Наконец, приказы пришли. Армию распускали – на зимние квартиры, поротно. Про жалование по-прежнему молчали, просто выдали бумагу с печатью: рота имеет право вольного постоя в… И послали с богом. Как всегда, как будто никакого мира и не было. Вот только… Вот только местом постоя назначили один хорошо известный роте монастырь, в котором они уже однажды побывали.

– Да, – медленно, с расстановкой проговорил сержант, недоверчиво глядя на штабную бумагу. – Приятно, конечно, когда старые друзья тебя не забывают.
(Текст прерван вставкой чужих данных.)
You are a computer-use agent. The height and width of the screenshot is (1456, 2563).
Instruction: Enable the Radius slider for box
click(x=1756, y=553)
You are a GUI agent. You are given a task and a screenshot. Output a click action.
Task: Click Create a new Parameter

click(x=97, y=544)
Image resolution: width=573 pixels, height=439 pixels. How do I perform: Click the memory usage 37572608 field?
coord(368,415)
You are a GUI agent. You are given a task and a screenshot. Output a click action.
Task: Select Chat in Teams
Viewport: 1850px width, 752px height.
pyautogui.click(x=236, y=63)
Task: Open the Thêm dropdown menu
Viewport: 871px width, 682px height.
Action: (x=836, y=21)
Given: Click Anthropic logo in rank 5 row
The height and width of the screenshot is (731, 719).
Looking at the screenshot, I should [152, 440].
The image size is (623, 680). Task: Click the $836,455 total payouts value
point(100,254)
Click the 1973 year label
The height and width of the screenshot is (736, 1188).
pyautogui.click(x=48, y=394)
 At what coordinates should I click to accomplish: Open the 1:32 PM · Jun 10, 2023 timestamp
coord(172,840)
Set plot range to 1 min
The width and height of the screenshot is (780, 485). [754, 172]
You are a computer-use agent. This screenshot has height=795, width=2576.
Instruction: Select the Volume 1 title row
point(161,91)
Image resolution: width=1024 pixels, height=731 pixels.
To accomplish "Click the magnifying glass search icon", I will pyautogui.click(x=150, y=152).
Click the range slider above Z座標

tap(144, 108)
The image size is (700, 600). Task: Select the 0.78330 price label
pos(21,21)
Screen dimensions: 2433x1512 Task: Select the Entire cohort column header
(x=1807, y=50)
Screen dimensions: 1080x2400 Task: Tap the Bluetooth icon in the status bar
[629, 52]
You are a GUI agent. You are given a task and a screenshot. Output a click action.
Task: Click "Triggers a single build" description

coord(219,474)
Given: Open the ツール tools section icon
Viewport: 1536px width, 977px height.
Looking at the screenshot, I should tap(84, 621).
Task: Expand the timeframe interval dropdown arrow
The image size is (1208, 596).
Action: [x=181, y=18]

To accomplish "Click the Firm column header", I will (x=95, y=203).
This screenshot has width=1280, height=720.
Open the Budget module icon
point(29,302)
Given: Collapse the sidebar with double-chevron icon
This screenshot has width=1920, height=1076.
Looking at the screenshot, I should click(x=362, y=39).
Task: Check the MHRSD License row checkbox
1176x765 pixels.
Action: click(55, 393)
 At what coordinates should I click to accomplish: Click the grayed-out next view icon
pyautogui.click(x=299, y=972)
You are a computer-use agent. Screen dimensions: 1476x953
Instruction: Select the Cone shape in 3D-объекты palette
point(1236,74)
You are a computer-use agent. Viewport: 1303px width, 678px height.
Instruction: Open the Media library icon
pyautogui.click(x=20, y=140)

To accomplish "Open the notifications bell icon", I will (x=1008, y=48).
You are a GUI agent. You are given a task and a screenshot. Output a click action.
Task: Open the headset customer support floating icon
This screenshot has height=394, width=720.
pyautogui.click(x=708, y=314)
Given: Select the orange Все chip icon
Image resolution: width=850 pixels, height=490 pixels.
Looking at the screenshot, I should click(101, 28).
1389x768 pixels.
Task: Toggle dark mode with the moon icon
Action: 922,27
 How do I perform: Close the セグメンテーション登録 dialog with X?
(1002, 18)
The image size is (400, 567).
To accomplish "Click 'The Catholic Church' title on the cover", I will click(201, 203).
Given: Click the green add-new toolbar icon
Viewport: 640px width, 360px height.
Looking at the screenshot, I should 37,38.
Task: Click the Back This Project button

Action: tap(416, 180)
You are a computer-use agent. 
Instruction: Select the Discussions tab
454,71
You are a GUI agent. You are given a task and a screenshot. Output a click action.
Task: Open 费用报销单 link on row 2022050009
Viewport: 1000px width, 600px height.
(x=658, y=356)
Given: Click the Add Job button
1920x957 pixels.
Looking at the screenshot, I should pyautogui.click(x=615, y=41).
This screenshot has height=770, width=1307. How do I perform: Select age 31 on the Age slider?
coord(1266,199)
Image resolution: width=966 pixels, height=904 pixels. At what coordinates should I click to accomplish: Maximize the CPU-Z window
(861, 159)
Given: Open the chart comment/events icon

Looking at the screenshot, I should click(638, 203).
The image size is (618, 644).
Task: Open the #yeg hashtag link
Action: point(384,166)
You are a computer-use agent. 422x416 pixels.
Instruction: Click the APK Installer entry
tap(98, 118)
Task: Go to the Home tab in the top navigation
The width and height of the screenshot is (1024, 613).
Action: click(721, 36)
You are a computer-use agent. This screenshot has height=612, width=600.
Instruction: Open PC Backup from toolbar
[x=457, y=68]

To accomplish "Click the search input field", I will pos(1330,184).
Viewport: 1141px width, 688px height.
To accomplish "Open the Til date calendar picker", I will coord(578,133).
Но всё-таки… – тут старый вояка задумался, огладил бороду и задумчиво глянул на серое небо – будто хотел прочитать что-то между тяжёлых дождевых туч.

Капитан мог только согласиться: за всем этим явно виделась чья-то лапа. То есть рука – изящная тонкая рука в надушенной кружевной перчатке. У «бедной вдовы» на роту явно были какие-то свои виды. Конечно, графине Амалии рота раньше оказывала более чем серьёзные услуги в кое-каких делах, о которых лучше не рассказывать к ночи. И, по логике, могла рассчитывать на благодарность. Вот только с благодарностью у аристократов всегда было плохо.

И даже к шведам не сбежишь: война некстати, но окончилась. В конце концов капитан плюнул и положился на бога, судьбу и собственную удачу. Пора было выступать.